Aim of the task: Although pictures appear in the records, the copy must leave them out and match everything else exactly.

┄┄┄┄┄┄┄┄┄┄

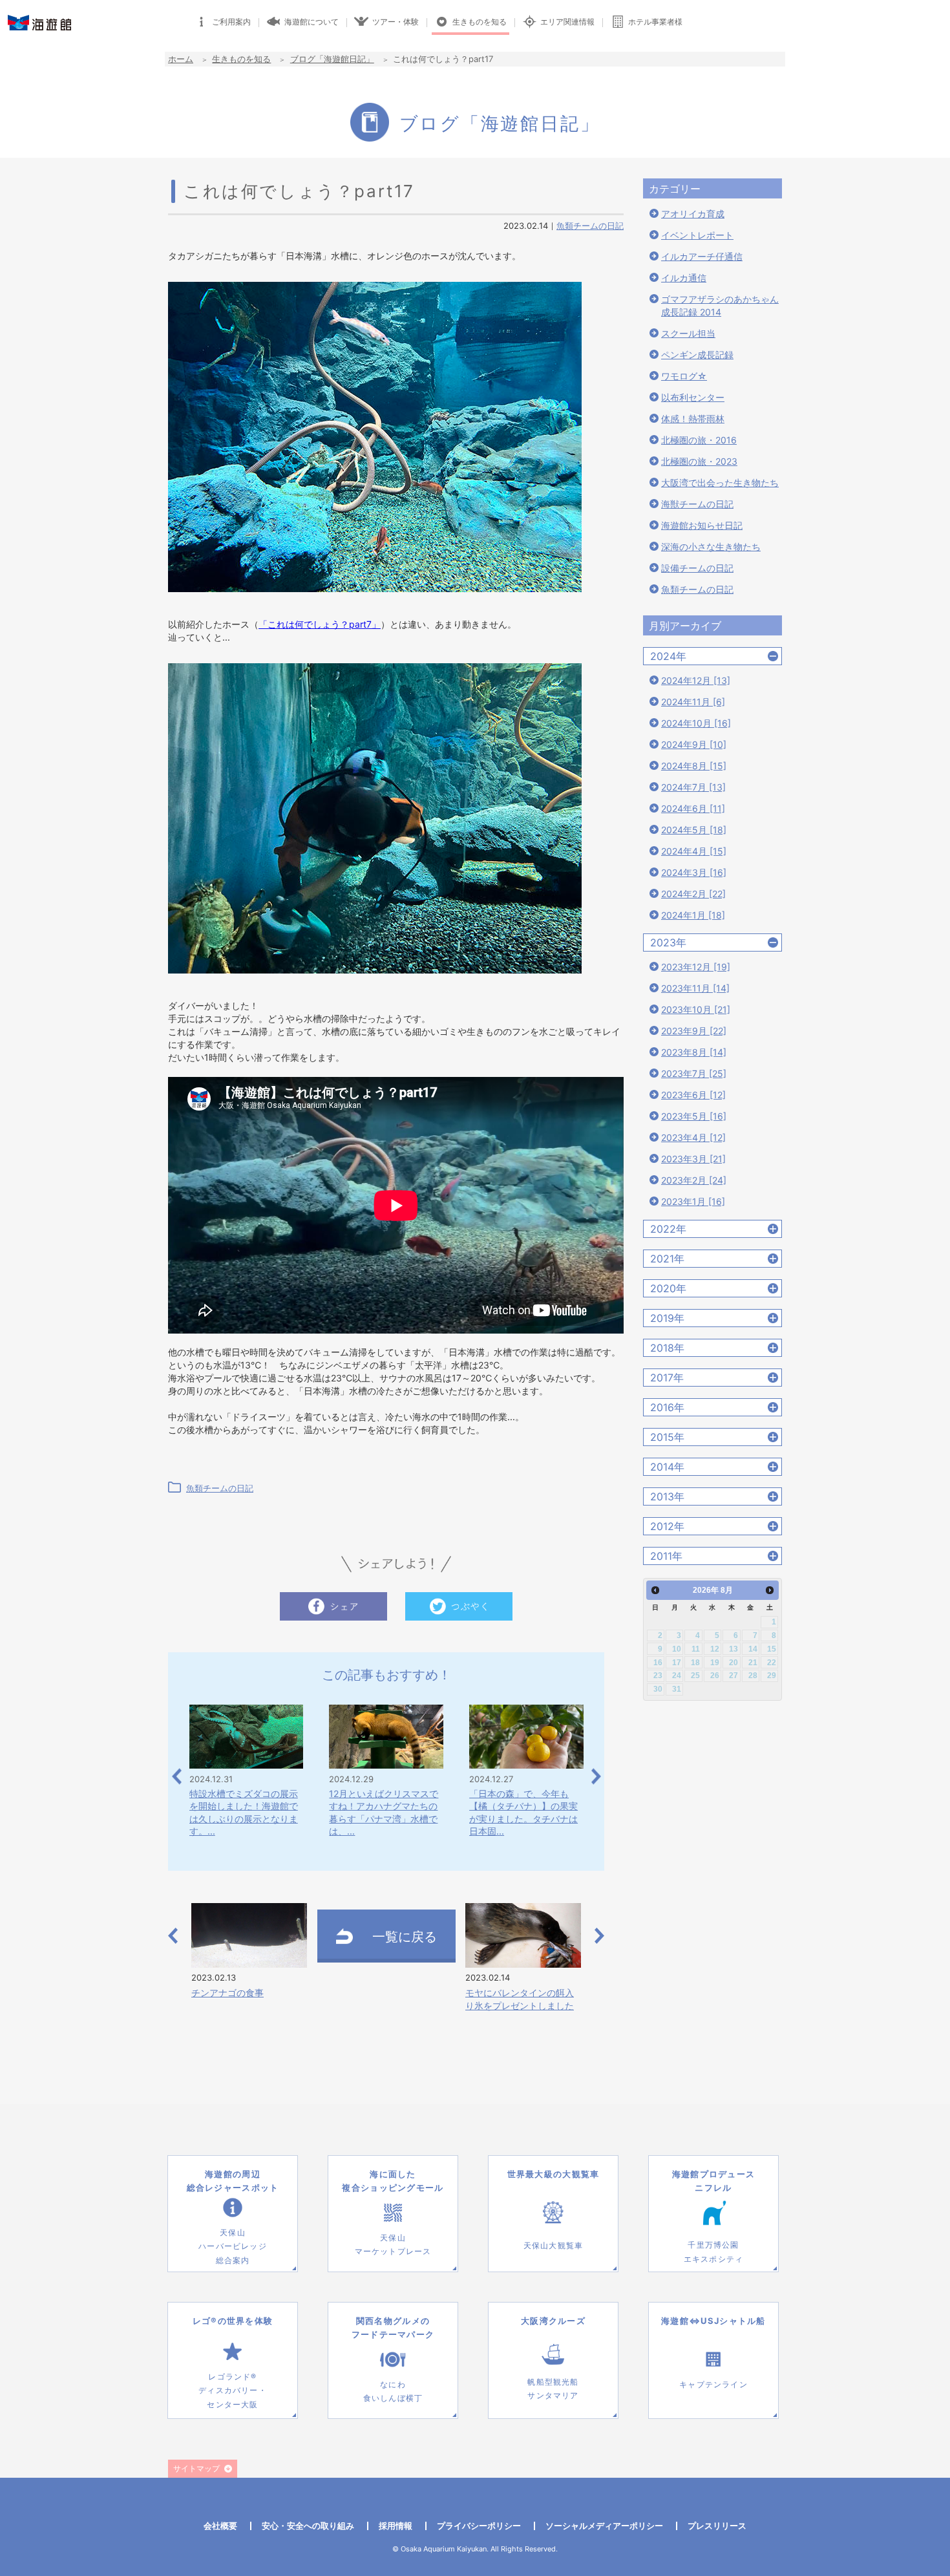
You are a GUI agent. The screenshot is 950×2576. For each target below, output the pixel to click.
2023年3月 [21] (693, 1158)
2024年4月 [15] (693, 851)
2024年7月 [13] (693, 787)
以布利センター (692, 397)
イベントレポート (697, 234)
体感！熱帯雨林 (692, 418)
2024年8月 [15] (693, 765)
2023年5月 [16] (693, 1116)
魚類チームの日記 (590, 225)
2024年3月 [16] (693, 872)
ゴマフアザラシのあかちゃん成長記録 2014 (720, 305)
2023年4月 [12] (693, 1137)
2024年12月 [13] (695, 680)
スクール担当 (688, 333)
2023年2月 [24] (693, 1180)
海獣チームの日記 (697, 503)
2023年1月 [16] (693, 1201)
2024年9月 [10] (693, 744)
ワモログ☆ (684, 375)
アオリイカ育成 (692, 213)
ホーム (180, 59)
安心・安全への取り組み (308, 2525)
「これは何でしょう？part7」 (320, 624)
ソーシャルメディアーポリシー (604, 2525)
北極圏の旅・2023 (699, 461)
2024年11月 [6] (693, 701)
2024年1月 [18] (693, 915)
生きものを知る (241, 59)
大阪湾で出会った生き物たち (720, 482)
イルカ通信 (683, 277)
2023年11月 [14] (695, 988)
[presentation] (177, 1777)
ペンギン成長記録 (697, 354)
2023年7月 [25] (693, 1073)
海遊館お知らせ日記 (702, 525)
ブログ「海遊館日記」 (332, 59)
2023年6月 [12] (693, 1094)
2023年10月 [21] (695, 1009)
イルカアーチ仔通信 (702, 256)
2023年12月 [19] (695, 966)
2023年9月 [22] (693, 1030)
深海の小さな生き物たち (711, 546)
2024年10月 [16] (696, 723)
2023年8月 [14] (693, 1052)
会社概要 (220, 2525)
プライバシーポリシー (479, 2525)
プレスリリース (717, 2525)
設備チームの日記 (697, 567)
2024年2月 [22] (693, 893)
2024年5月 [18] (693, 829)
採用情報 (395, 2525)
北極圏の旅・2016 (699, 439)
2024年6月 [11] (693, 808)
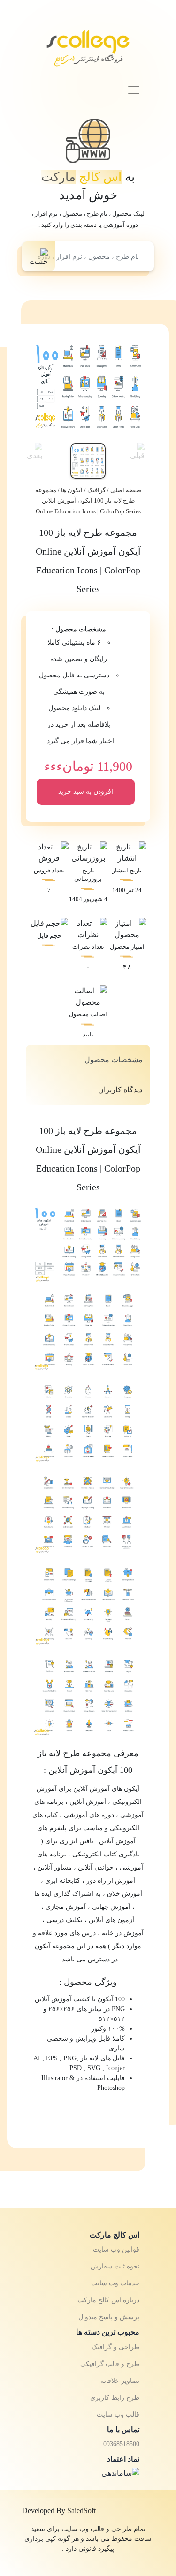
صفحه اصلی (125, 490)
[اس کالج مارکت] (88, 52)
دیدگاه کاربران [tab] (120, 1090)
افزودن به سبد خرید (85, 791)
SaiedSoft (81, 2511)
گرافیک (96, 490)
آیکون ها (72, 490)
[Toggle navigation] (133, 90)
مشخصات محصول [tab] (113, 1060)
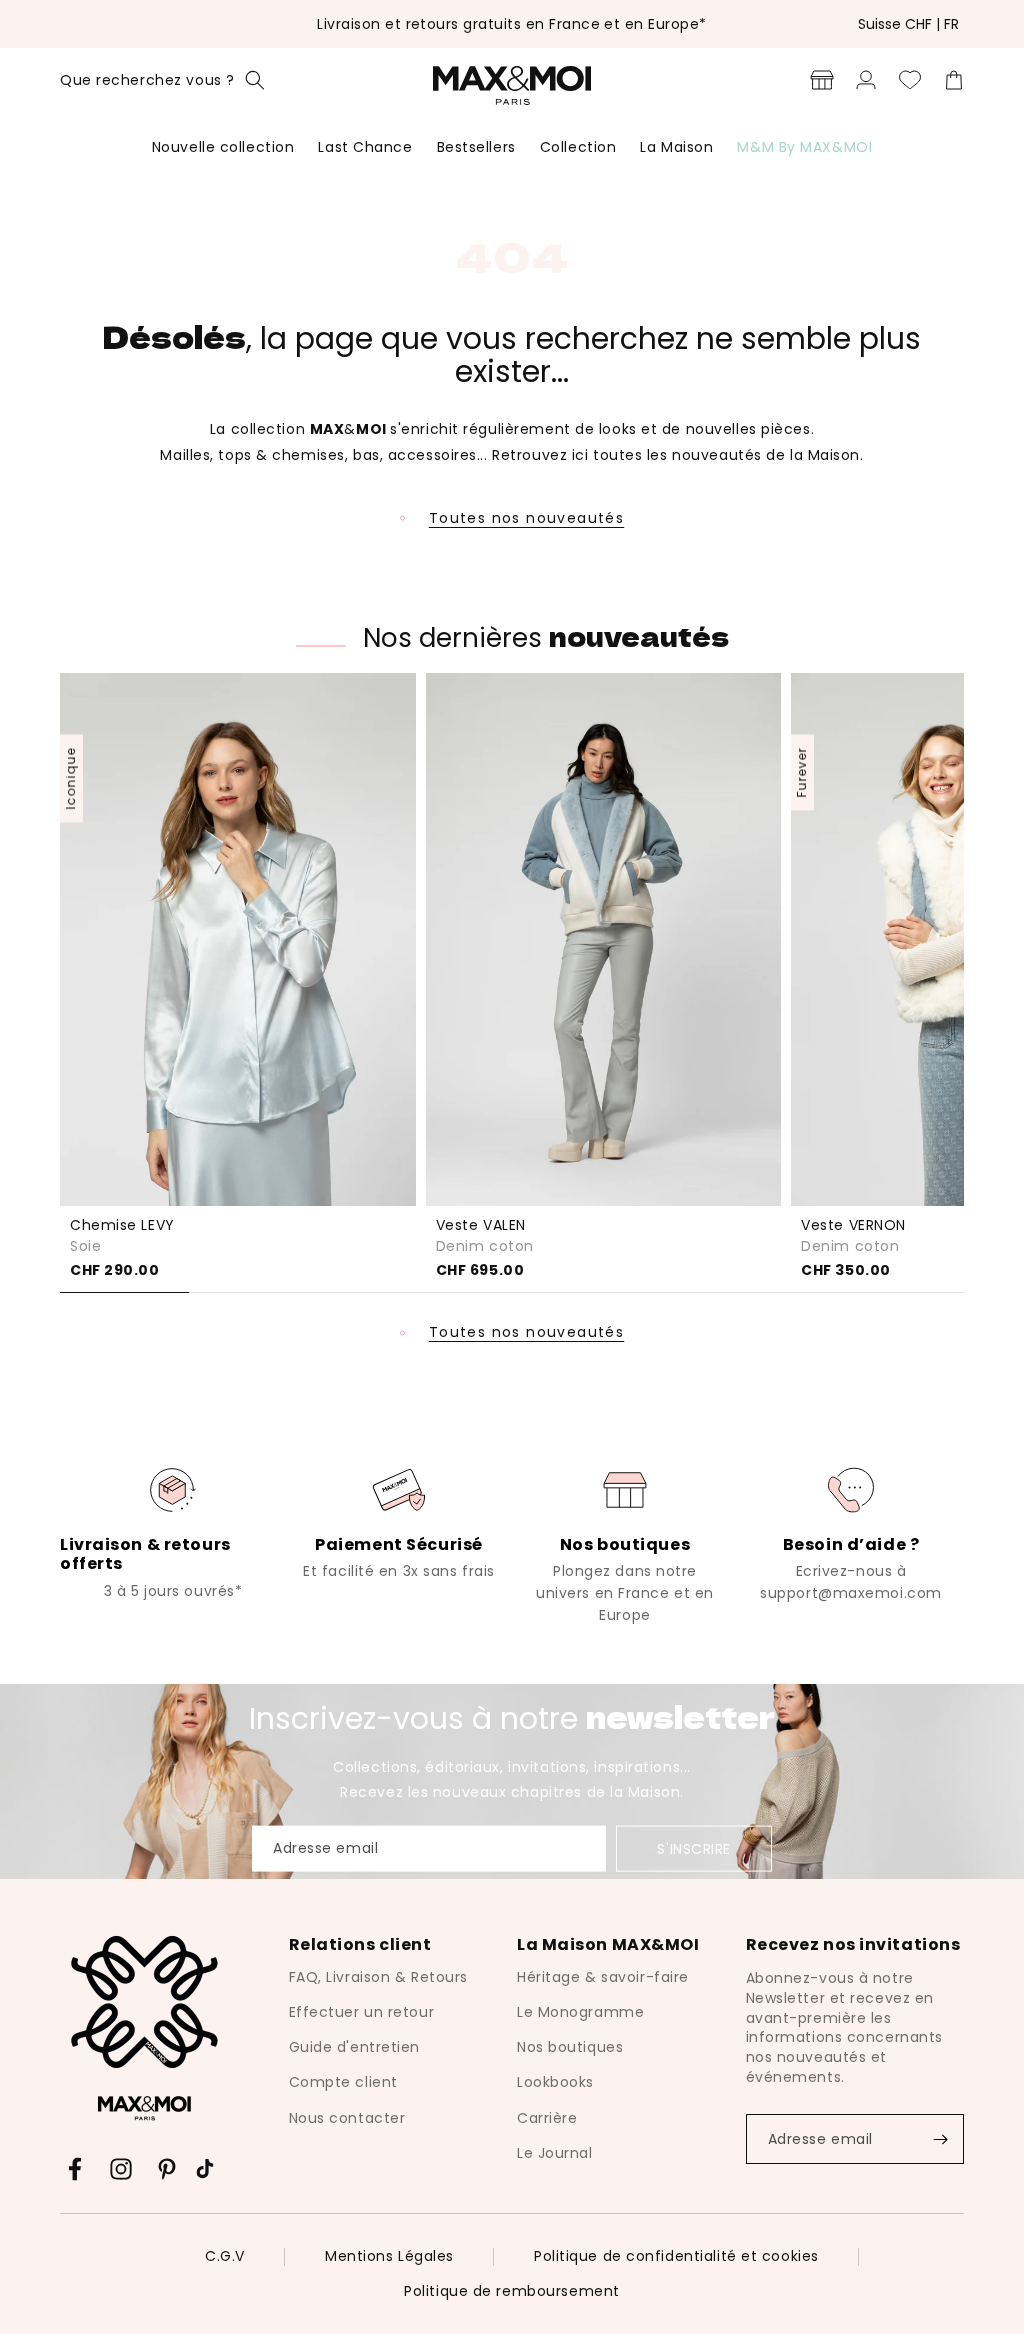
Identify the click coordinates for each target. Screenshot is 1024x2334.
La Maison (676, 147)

┄┄┄┄┄┄┄┄┄┄

Output for this task:
You are a GUI agent. The screenshot is 950×2576. For each target below, output the pixel to click.
2023年3月 [21] (693, 1158)
2024年4月 [15] (693, 851)
2024年7月 [13] (693, 787)
以布利センター (692, 397)
イベントレポート (697, 234)
体感！熱帯雨林 (692, 418)
2024年8月 [15] (693, 765)
2023年5月 [16] (693, 1116)
魚類チームの日記 (590, 225)
2024年3月 [16] (693, 872)
ゴマフアザラシのあかちゃん成長記録 2014 (720, 305)
2023年4月 [12] (693, 1137)
2024年12月 [13] (695, 680)
スクール担当 (688, 333)
2023年2月 [24] (693, 1180)
海獣チームの日記 (697, 503)
2023年1月 [16] (693, 1201)
2024年9月 [10] (693, 744)
ワモログ☆ (684, 375)
アオリイカ育成 (692, 213)
ホーム (180, 59)
安心・安全への取り組み (308, 2525)
「これは何でしょう？part7」 (320, 624)
ソーシャルメディアーポリシー (604, 2525)
北極圏の旅・2023 (699, 461)
2024年11月 [6] (693, 701)
2024年1月 [18] (693, 915)
生きものを知る (241, 59)
大阪湾で出会った生き物たち (720, 482)
イルカ通信 (683, 277)
2023年11月 [14] (695, 988)
[presentation] (177, 1777)
ペンギン成長記録 (697, 354)
2023年7月 [25] (693, 1073)
海遊館お知らせ日記 (702, 525)
ブログ「海遊館日記」 (332, 59)
2023年6月 [12] (693, 1094)
2023年10月 [21] (695, 1009)
イルカアーチ仔通信 (702, 256)
2023年12月 [19] (695, 966)
2023年9月 [22] (693, 1030)
深海の小さな生き物たち (711, 546)
2024年10月 [16] (696, 723)
2023年8月 [14] (693, 1052)
会社概要 (220, 2525)
プライバシーポリシー (479, 2525)
プレスリリース (717, 2525)
設備チームの日記 (697, 567)
2024年2月 [22] (693, 893)
2024年5月 [18] (693, 829)
採用情報 (395, 2525)
北極圏の旅・2016 (699, 439)
2024年6月 [11] (693, 808)
صفحه اصلی (125, 490)
[اس کالج مارکت] (88, 52)
دیدگاه کاربران [tab] (120, 1090)
افزودن به سبد خرید (85, 791)
SaiedSoft (81, 2511)
گرافیک (96, 490)
آیکون ها (72, 490)
[Toggle navigation] (133, 90)
مشخصات محصول [tab] (113, 1060)
Identify the click coordinates for each target. Screenshot is 1024x2334.
La Maison (676, 147)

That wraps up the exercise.